> **Aim**:
Reproduce the lines starting with the line containing "This screenshot has" and continuing through the line containing "Copy the logged", and reproduce nothing else.

> **Entries supplied**:
----------------------------------------

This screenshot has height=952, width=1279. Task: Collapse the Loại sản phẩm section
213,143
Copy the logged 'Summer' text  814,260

----------------------------------------

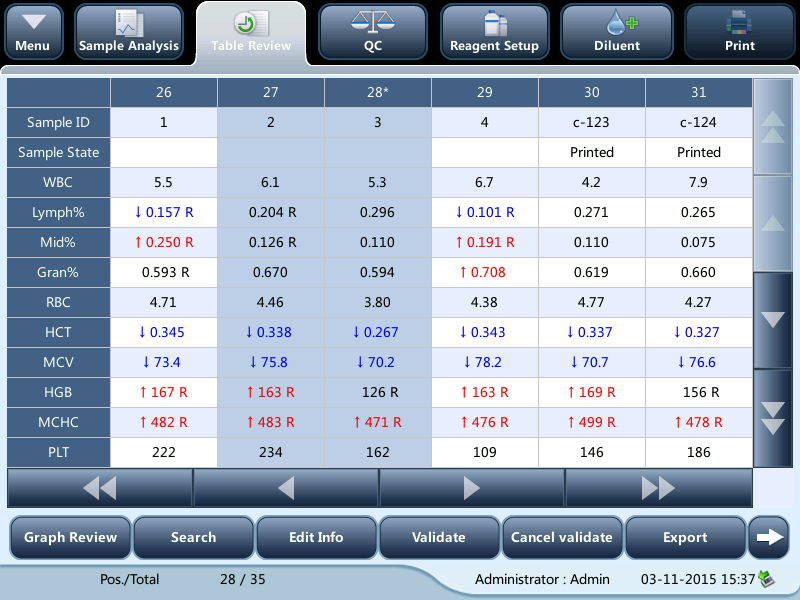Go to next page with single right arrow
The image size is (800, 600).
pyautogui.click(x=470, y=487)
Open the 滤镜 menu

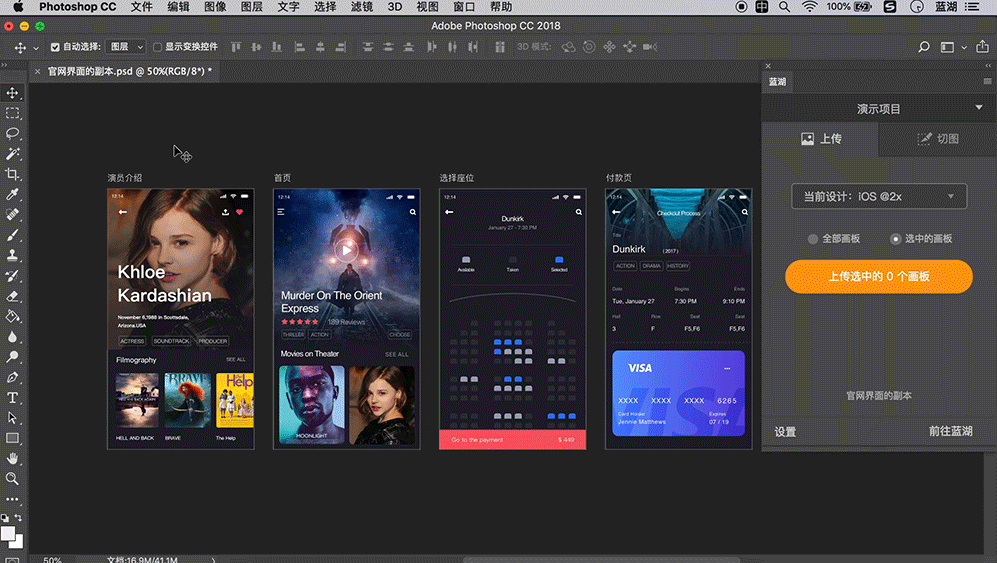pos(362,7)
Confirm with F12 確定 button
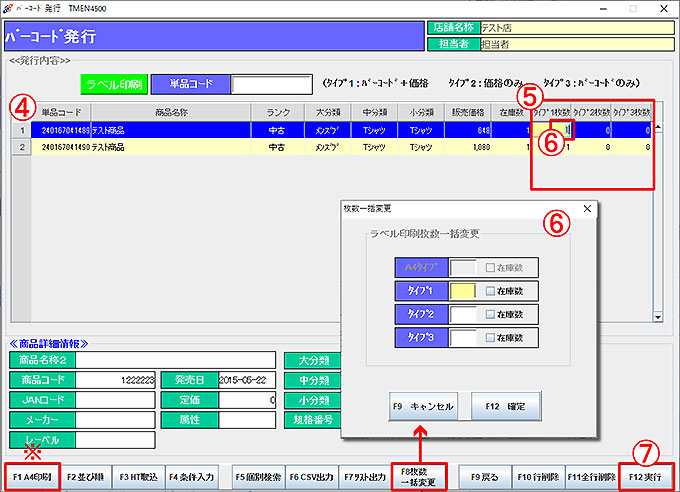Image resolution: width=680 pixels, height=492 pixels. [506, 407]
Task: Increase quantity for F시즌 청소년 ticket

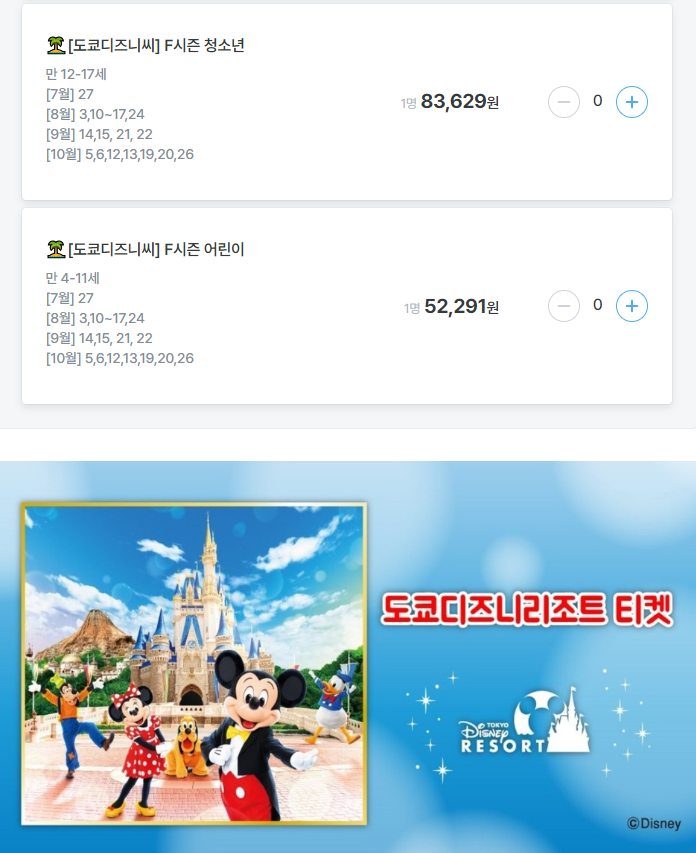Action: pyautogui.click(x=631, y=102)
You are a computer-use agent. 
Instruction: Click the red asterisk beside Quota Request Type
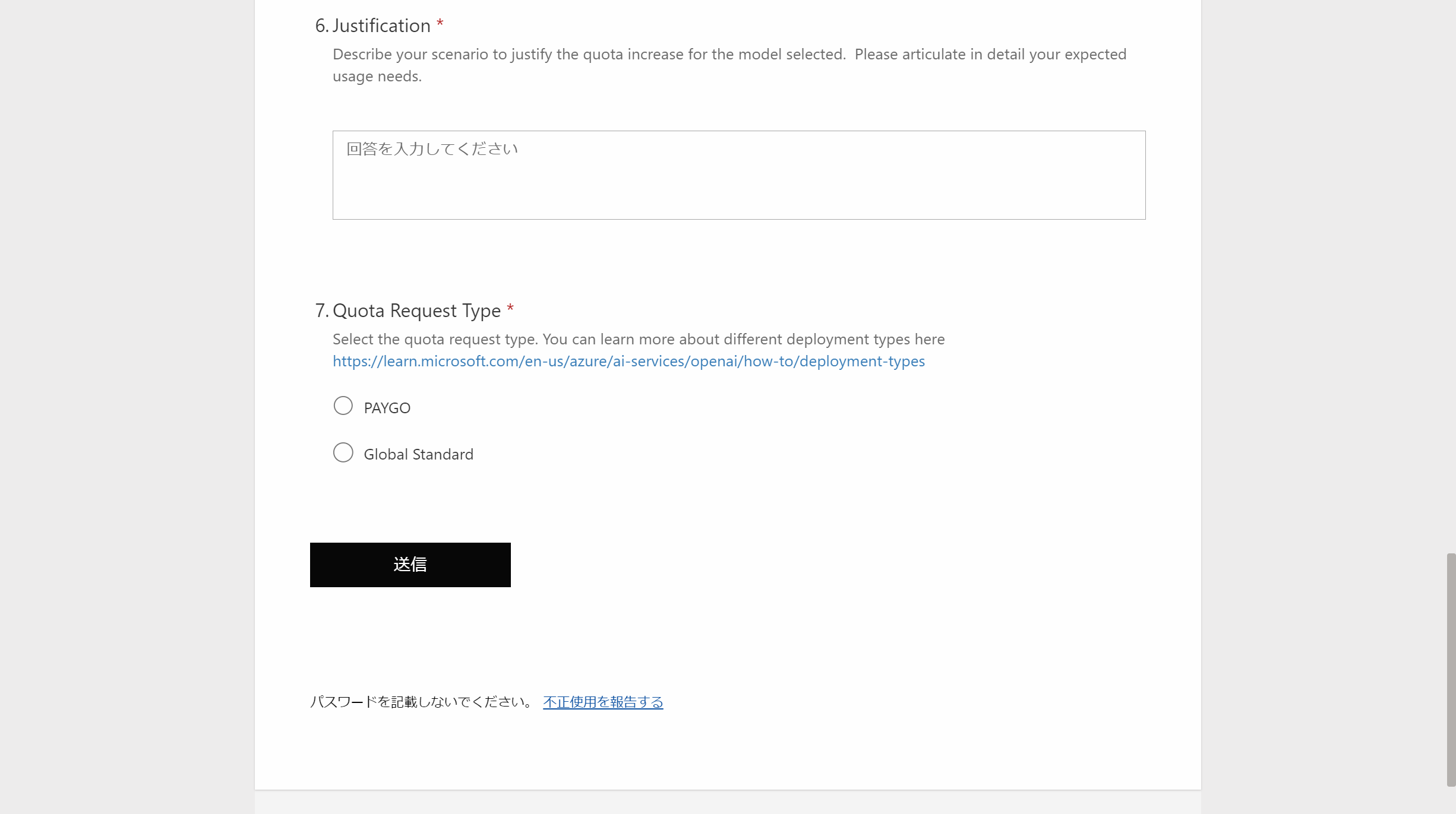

----------------------------------------

> **Solution for this exercise**:
This screenshot has height=952, width=1279. Task: Collapse the Loại sản phẩm section
213,143
Copy the logged 'Summer' text  814,260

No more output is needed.